### [Try it]
What you return should match the records below exactly.

<<<<

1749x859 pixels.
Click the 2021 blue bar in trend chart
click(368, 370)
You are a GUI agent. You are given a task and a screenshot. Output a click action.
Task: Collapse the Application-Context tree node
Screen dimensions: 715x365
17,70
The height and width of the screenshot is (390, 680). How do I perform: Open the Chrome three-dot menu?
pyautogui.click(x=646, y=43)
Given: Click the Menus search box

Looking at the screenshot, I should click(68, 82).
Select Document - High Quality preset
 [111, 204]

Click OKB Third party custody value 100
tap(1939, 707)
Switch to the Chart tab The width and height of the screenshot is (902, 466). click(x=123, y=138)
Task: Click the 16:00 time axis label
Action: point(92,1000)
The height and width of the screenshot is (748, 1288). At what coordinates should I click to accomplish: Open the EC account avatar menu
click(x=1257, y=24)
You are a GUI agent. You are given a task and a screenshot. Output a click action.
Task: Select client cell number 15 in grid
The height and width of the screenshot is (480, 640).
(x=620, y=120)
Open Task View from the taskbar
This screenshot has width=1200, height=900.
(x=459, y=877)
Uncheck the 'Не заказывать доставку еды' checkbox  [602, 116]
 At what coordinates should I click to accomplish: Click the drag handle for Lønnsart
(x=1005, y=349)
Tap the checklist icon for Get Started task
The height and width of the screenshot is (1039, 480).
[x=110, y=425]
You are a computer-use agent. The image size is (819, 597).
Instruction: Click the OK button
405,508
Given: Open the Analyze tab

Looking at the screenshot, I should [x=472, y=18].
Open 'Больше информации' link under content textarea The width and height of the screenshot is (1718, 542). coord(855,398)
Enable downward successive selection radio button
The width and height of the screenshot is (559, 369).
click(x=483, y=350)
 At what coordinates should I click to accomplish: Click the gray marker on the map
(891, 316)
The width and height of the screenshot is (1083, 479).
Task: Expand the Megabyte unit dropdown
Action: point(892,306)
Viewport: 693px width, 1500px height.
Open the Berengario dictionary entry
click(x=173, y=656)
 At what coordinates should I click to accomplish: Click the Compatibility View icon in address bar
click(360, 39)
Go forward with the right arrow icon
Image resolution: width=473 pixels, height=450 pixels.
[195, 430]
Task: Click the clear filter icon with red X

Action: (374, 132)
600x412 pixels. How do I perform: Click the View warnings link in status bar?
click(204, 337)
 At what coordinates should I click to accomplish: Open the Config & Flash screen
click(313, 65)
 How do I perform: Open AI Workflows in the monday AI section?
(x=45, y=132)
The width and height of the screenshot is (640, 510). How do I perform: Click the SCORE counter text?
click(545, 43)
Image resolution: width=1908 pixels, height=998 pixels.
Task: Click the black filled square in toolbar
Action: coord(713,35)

>>>>

### [Response area]
1749x859 pixels.
Click the 2021 blue bar in trend chart
click(368, 370)
You are a GUI agent. You are given a task and a screenshot. Output a click action.
Task: Collapse the Application-Context tree node
Screen dimensions: 715x365
17,70
The height and width of the screenshot is (390, 680). How do I perform: Open the Chrome three-dot menu?
pyautogui.click(x=646, y=43)
Given: Click the Menus search box

Looking at the screenshot, I should click(68, 82).
Select Document - High Quality preset
 [111, 204]

Click OKB Third party custody value 100
tap(1939, 707)
Switch to the Chart tab The width and height of the screenshot is (902, 466). click(x=123, y=138)
Task: Click the 16:00 time axis label
Action: point(92,1000)
The height and width of the screenshot is (748, 1288). At what coordinates should I click to accomplish: Open the EC account avatar menu
click(x=1257, y=24)
You are a GUI agent. You are given a task and a screenshot. Output a click action.
Task: Select client cell number 15 in grid
The height and width of the screenshot is (480, 640).
(x=620, y=120)
Open Task View from the taskbar
This screenshot has width=1200, height=900.
(x=459, y=877)
Uncheck the 'Не заказывать доставку еды' checkbox  [602, 116]
 At what coordinates should I click to accomplish: Click the drag handle for Lønnsart
(x=1005, y=349)
Tap the checklist icon for Get Started task
The height and width of the screenshot is (1039, 480).
[x=110, y=425]
You are a computer-use agent. The image size is (819, 597).
Instruction: Click the OK button
405,508
Given: Open the Analyze tab

Looking at the screenshot, I should [x=472, y=18].
Open 'Больше информации' link under content textarea The width and height of the screenshot is (1718, 542). coord(855,398)
Enable downward successive selection radio button
The width and height of the screenshot is (559, 369).
click(x=483, y=350)
 At what coordinates should I click to accomplish: Click the gray marker on the map
(891, 316)
The width and height of the screenshot is (1083, 479).
Task: Expand the Megabyte unit dropdown
Action: point(892,306)
Viewport: 693px width, 1500px height.
Open the Berengario dictionary entry
click(x=173, y=656)
 At what coordinates should I click to accomplish: Click the Compatibility View icon in address bar
click(360, 39)
Go forward with the right arrow icon
Image resolution: width=473 pixels, height=450 pixels.
[195, 430]
Task: Click the clear filter icon with red X

Action: (374, 132)
600x412 pixels. How do I perform: Click the View warnings link in status bar?
click(204, 337)
 At what coordinates should I click to accomplish: Open the Config & Flash screen
click(313, 65)
 How do I perform: Open AI Workflows in the monday AI section?
(x=45, y=132)
The width and height of the screenshot is (640, 510). How do I perform: Click the SCORE counter text?
click(545, 43)
Image resolution: width=1908 pixels, height=998 pixels.
Task: Click the black filled square in toolbar
Action: coord(713,35)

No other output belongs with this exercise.